Я полагаю, вы имеете в виду Сирона и Филодема, отличных граждан и самых ученых людей. Вы правы, — сказал он. Пойдемте, значит, — сказал я. Но было бы более справедливо для Триария высказать какое-то мнение об этой нашей дискуссии. Действительно, — сказал он, улыбаясь, — это было бы очень несправедливо, по крайней мере по этому предмету: ибо вы ведете вопрос более мягко; но этот человек нападает на нас на манер стоиков. Тогда Триарий сказал: Впредь я буду говорить еще смелее: ибо у меня будут все эти аргументы, которые я только что слышал, готовы под рукой; и я не начну, прежде чем увижу вас экипированными теми философами, о которых вы упоминаете.
И когда это было сказано, мы положили конец как нашей прогулке, так и нашей дискуссии.
Третья книга трактата О высшем благе и зле.
I. Я думаю, Брут, что Удовольствие, если бы она говорила сама за себя и не имела таких настойчивых адвокатов, уступила бы Добродетели, как будучи побежденной в предыдущей книге. По правде говоря, она была бы лишена стыда, если бы сопротивлялась Добродетели дольше, или упорствовала в предпочтении того, что приятно, тому, что прекрасно, или утверждала бы, что щекочущее удовольствие, так сказать, тела и радость, возникающая из него, важнее достоинства ума и последовательности. Так что мы можем отпустить Удовольствие и пожелать ей ограничиться своими собственными границами, чтобы строгость наших дискуссий не была затруднена ее соблазнами и лестью.
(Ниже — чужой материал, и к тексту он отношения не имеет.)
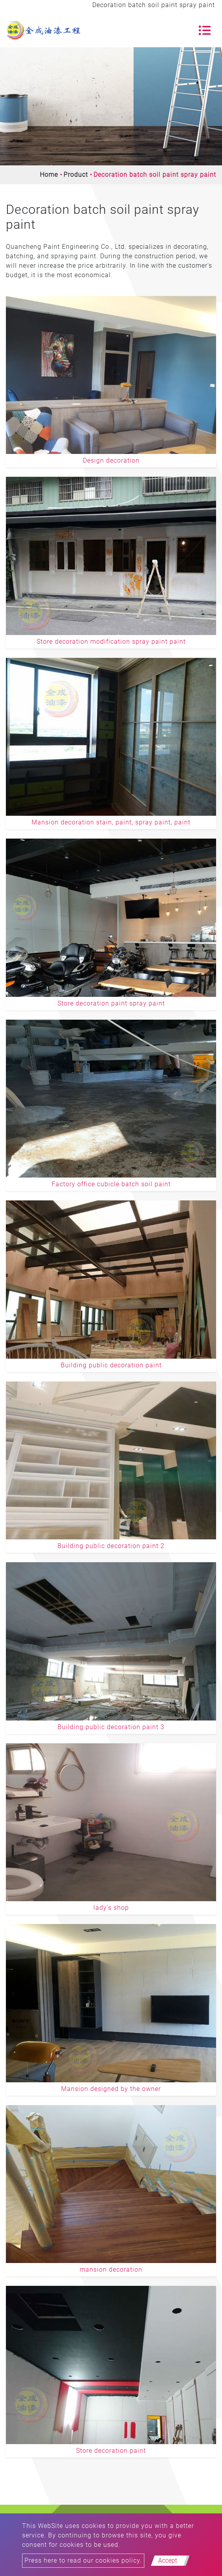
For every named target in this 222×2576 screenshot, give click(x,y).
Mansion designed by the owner (111, 2089)
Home (49, 174)
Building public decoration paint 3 (111, 1727)
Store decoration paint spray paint (111, 1003)
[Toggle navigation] (205, 30)
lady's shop (111, 1907)
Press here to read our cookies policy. (83, 2560)
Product (75, 174)
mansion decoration (111, 2269)
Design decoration (111, 460)
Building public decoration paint (111, 1365)
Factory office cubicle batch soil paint (111, 1184)
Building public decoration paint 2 (111, 1546)
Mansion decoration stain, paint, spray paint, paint (111, 822)
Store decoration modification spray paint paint (111, 641)
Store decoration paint (111, 2450)
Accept (167, 2560)
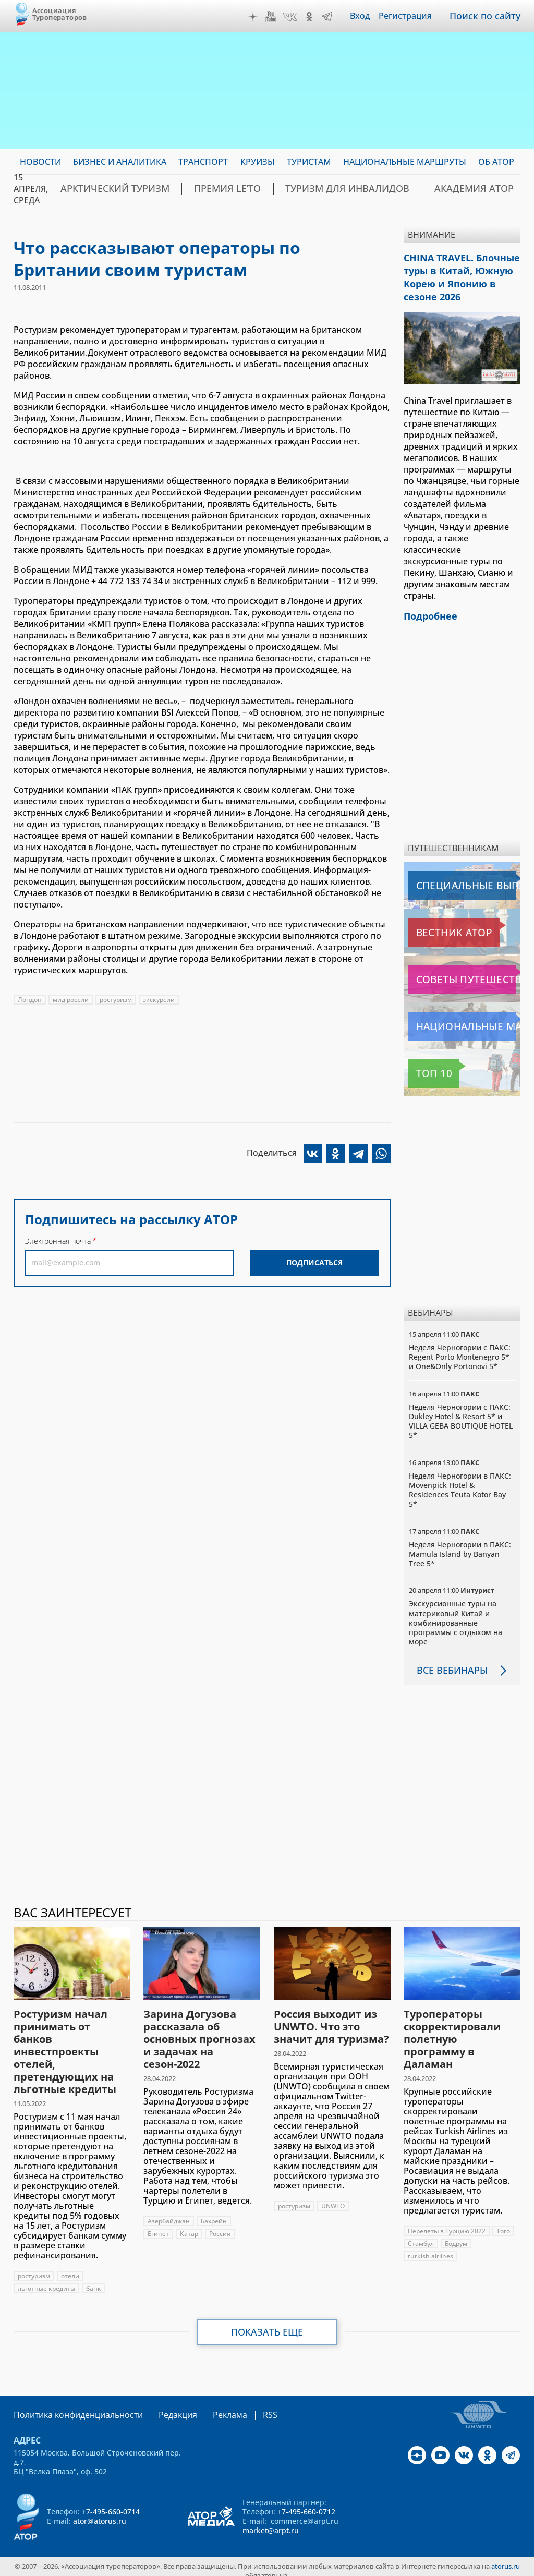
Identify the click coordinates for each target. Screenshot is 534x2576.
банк (93, 2280)
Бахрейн (214, 2213)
Ибо мы должны теперь исследовать, что это за высшее благо, которое мы стремимся обнаружить; поскольку удовольствие совершенно не связано с ним, и поскольку почти те же самые аргументы могут быть выдвинуты против тех, кто считал свободу от боли величайшим из благ.
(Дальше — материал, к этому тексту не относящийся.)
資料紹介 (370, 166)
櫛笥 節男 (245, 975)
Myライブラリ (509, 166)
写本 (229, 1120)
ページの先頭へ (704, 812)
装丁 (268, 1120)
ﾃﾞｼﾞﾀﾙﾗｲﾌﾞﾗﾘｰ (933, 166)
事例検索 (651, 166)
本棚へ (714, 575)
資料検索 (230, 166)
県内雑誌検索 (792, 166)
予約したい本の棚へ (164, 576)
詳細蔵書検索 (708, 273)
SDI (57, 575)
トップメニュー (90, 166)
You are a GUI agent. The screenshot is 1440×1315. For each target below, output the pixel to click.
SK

И действительно, ничто не может быть признано высшим благом, если оно лишено добродетели, выше которой ничего быть не может. Поэтому, хотя в той беседе, которая велась с Торкватом, мы не проявили небрежности, все же сейчас нам предстоит гораздо более острый спор со стоиками. Ибо утверждения, высказываемые об удовольствии, не отличаются особой остротой или утонченностью. Ведь те, кто его защищает, не искусны в спорах, да и у тех, кто занимает противоположную сторону, задача не слишком сложна. Даже сам Эпикур говорит, что об удовольствии не следует даже спорить, поскольку решение относительно него зависит от ощущений, так что нам достаточно быть предупрежденными относительно него, и совершенно излишне быть наставленными. И по этой причине та наша предыдущая дискуссия была простой с обеих сторон; ибо в рассуждениях Торквата не было ничего запутанного или сложного, а моя собственная речь, как мне кажется, была весьма ясной. Но вы не можете не знать, какой тонкий, или, я бы скорее сказал, тернистый род аргументации используют стоики. И если это так у греков, то тем более это так у нас, вынужденных даже изобретать слова и давать новые имена новым вещам. И этому не удивится никто, кто хотя бы умеренно образован, если примет во внимание, что в каждом искусстве, которое не является общеупотребительным и обыденным, существует большое разнообразие новых имен, поскольку приходится давать названия всему, с чем имеет дело каждое искусство. Поэтому как диалектики, так и натурфилософы используют те слова, которые не встречаются в обыденной речи греков; да и геометры, музыканты и грамматики — все говорят на свой особый манер. И даже риторы, чье искусство является судебным и всецело направлено на народ, все же при обучении используют слова, которые являются, так сказать, их особой частной собственностью.